As the Bosnian crisis was playing itself out, Bülow faced another scandal: a controversial newspaper interview given by the Kaiser that had been cleared in advance by the Chancellor.
The interview had been granted by Wilhelm to a British friend, who worked up his notes into an article that was published by the London Daily Telegraph in October 1908. The article meant to show that the Kaiser was pro-British and that England therefore had nothing to fear from Germany. Wilhelm claimed that during the recent Boer War in South Africa (in which German interests and sympathies lay with the Boers and against England) he personally had prevented other European powers from combining against Britain. Even more, the Kaiser claimed to have devised and delivered strategic plans for Britain that had enabled Britain to win the war. The British were enraged, and in this they were not alone.
The German people, the German parliament, and all German parties denounced Wilhelm. There was a question as to whether the Kaiser might be forced to abdicate. Of course he had not, as he claimed, provided the British generals with their campaign plans. But Bülow, who had failed to adequately vet the indiscreet remarks of his monarch, now failed to defend him. To save himself he lied and did not admit that he had cleared the interview. In 1909, Bülow resigned.
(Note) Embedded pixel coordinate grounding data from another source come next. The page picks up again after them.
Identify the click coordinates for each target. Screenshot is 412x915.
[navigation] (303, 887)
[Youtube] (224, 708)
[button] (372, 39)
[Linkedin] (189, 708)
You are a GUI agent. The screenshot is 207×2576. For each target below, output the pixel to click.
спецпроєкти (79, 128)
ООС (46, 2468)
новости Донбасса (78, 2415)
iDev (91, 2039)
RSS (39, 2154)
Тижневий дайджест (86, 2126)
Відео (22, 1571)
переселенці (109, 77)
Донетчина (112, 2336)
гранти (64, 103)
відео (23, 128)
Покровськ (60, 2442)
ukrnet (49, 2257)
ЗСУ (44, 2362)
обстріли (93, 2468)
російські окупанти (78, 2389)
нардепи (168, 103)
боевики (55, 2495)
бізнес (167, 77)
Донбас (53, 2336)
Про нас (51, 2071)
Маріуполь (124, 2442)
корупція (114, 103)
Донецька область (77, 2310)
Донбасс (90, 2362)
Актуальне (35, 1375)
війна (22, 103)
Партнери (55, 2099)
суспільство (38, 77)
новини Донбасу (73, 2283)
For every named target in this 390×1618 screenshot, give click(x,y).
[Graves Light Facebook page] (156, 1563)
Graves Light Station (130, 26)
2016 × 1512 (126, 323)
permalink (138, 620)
A new Chancellor took office, Theobald von Bethmann Hollweg, a civil servant, but of an old and wealthy Rhineland family. Bethmann knew he was not Wilhelm's preferred choice for the office, and his willingness to stand up to the Kaiser was questioned then and is questioned still. Bethmann was an outsider—not Prussian, not military— who did not have, nor did he ever develop, personal relationships with the leaders of the armed forces or with the emperor.
For the Prussian military, demoralized by the discrediting of Wilhelm, it seemed evident that the only way to save the monarchy and therefore their way of life was to go to war. The chief of the Military Cabinet, General Moritz von Lyncker, claimed that war was needed in order to get Germany "out of the internal and external difficulties." But he added that the Kaiser probably would not have the nerve to adopt this solution.
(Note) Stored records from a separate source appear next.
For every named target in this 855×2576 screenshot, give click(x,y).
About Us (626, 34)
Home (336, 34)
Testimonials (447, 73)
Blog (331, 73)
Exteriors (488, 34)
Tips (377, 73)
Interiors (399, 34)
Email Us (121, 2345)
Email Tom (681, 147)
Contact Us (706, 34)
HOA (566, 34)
Moltke, chief of the Great General Staff, be
lieved that war was inevitable, and the sooner the better. He was disappointed that the Bosnian crisis was resolved peacefully; such an opportunity of war, he warned, "will not come so soon again under such propitious circumstances."
Having completed the annexation of Bosnia-Herzegovina, Aehrenthal set out to preserve the new status quo in the Balkans. He wanted no further changes. He tried to persuade the powers that Austria did not intend to take Macedonia next. But Russia viewed what he had done as aggressive and therefore believed that Austria-Hungary had become expansionist. To counter that expansionism, Russia felt impelled to organize pro-Russian, anti-Austrian sentiment in the Balkans. In turn, the Dual Monarchy saw this as Russian expansionism, requiring defensive measures of its own.
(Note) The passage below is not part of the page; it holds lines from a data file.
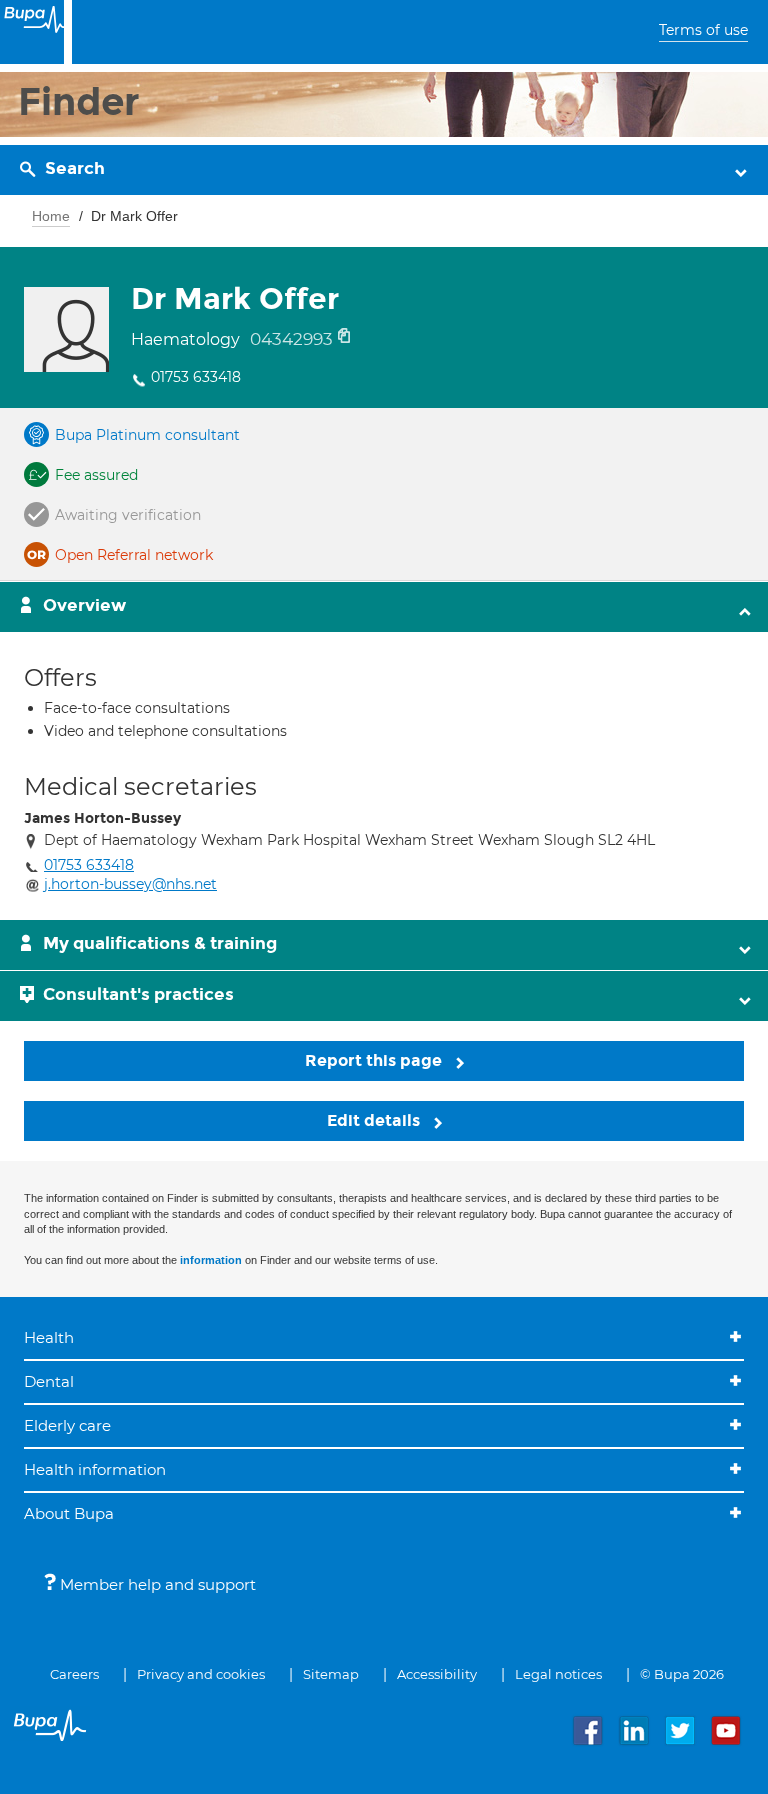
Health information (95, 1469)
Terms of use (703, 30)
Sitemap (331, 1674)
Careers (74, 1674)
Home (51, 216)
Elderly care (67, 1425)
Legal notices (558, 1674)
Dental (49, 1381)
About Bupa (69, 1513)
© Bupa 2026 (682, 1674)
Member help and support (156, 1584)
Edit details (375, 1120)
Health (49, 1337)
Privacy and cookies (201, 1674)
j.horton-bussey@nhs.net (130, 884)
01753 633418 (196, 377)
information (211, 1260)
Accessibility (437, 1674)
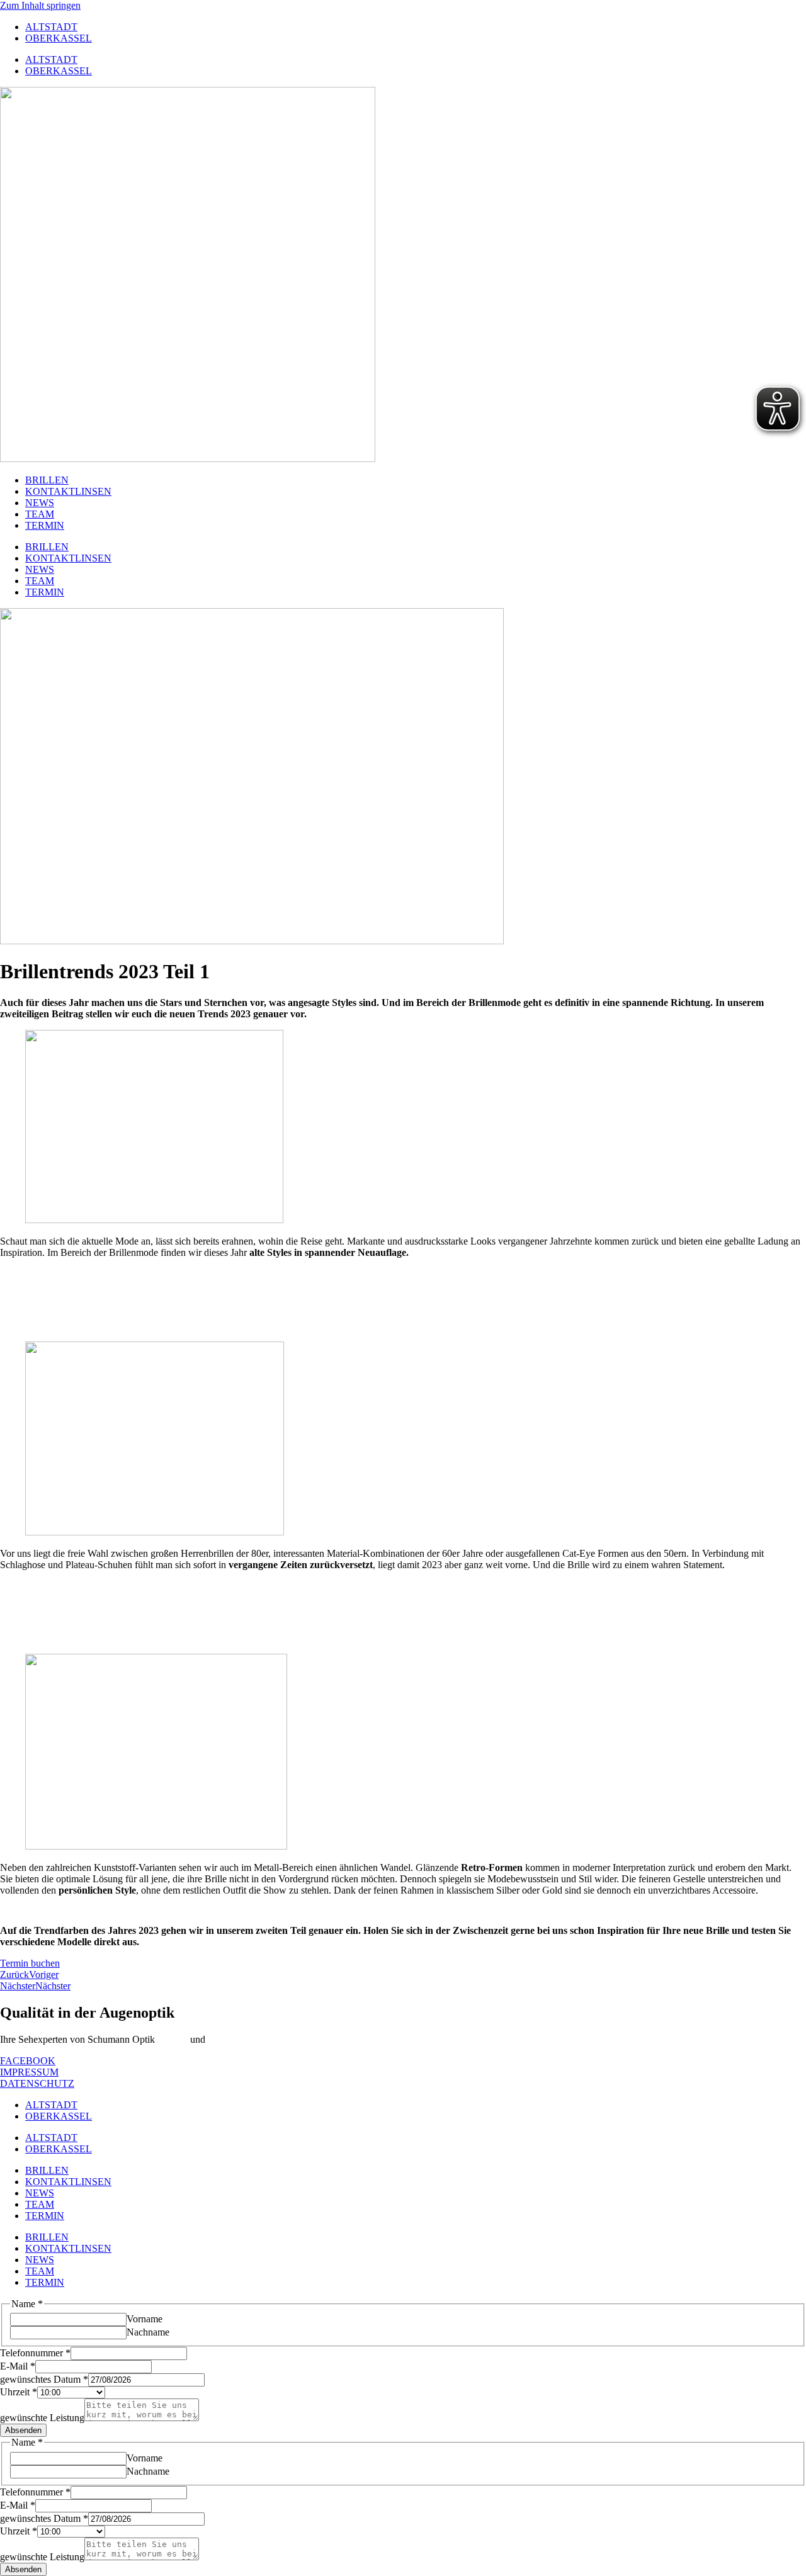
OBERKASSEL (58, 38)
The treaty of 1879 between Germany and Austria had been a defensive alliance: if either country were attacked—but only if it were the country that was attacked—the other was bound to come to its aid. But in January 1909, at the climax of the Bosnia-Herzegovina crisis, Conrad, Austria's chief of staff, had asked Moltke, his German counterpart, what Germany would do if Austria invaded Serbia and thereby provoked Russia into intervening. Moltke replied that Germany would protect Austria anyway, even though Austria would have started it. Moreover, Germany would go to war not only against Russia, but also against France, since France was Russia's ally.
In his history of Germany, Gordon Craig notes that Austria thereafter relied upon Moltke's pledge as a binding commitment: "In effect, Moltke had changed the treaty of 1879 from a defensive to an offensive treaty and placed his country at the mercy of the adventurers in Vienna." It should be added that Moltke's pledge was backed by the Chancellor.